Following on from its first Financial Inclusion Action Plan (FIAP), announced last week alongside Good Shepherd Microfinance and its ‘big four’ peers, Westpac is backing up with $2 million in funding for the microfinancing charity, Thrive, whose microfinance loans support refugees in starting their own businesses.

“We believe we have a role to play in helping people build better money management skills. For many people, the relationship with money is a tough one,” said King.

According to King, at present over 64 per cent of working-age Australians are facing some level of financial stress or vulnerability.
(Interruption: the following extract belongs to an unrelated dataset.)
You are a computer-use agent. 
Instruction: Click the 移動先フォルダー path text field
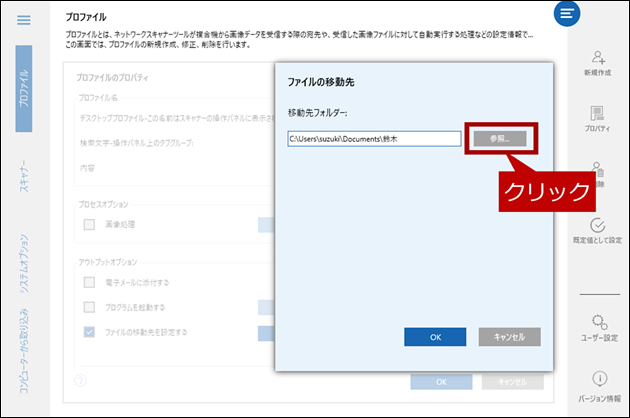click(370, 139)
One in two have limited or no savings.

“Westpac Group has committed to financial inclusion – to helping people become more financially resilient and withstand financial shocks throughout their lives.”
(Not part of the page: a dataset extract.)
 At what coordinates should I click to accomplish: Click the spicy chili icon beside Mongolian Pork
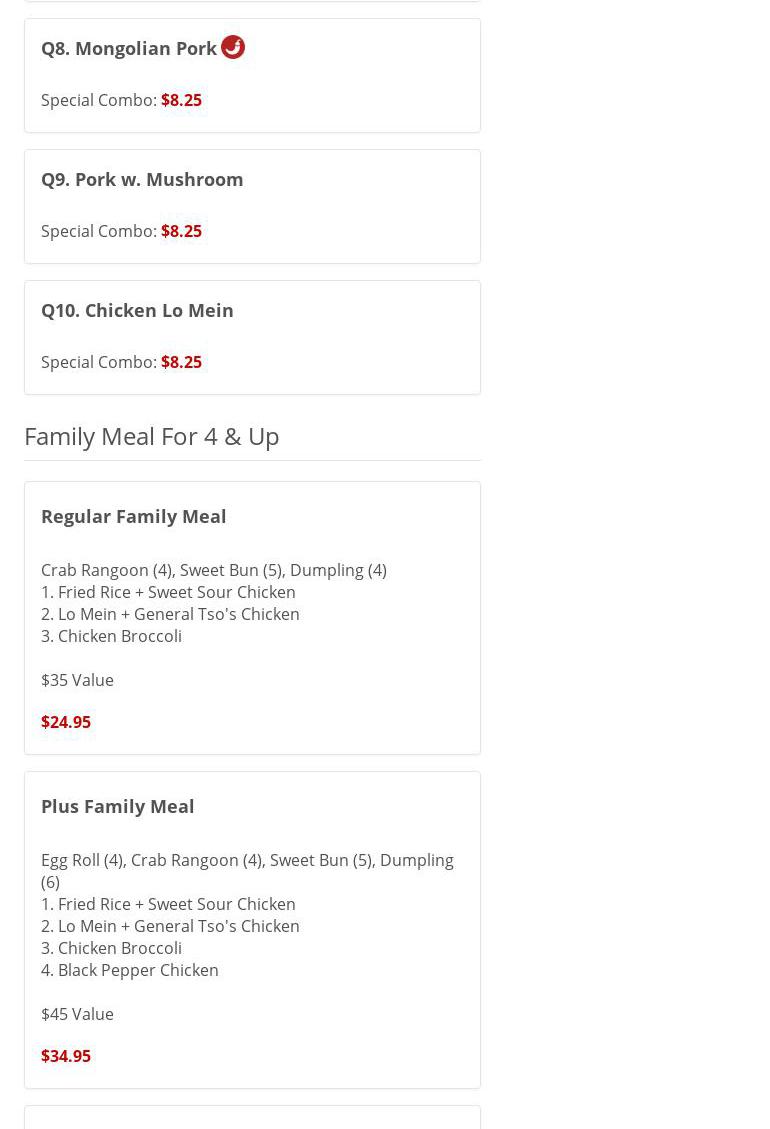coord(233,47)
The four major banks have already signed up with the FIAP as part of the 12 "trailblazers" on the program, which included other organisations in financial services including Bank Australia, Suncorp and industry superannuation fund HESTA.

Business start-up package

In the same week Westpac walked the talk by seconding a chief operating officer (COO) to refugee microfinancing charity, Thrive, to assist with all aspects of Thrive’s operations, from credit policies to loan documents, as part of a partnership aimed at helping refugees build strong, independent businesses.

According to King, Westpac will provide funding without cost to Thrive, to ensure that the charity has a secure funding source to support eligible applicants sourced through refugee settlement service providers, like Settlement Services International (in NSW) and AMES (in Victoria).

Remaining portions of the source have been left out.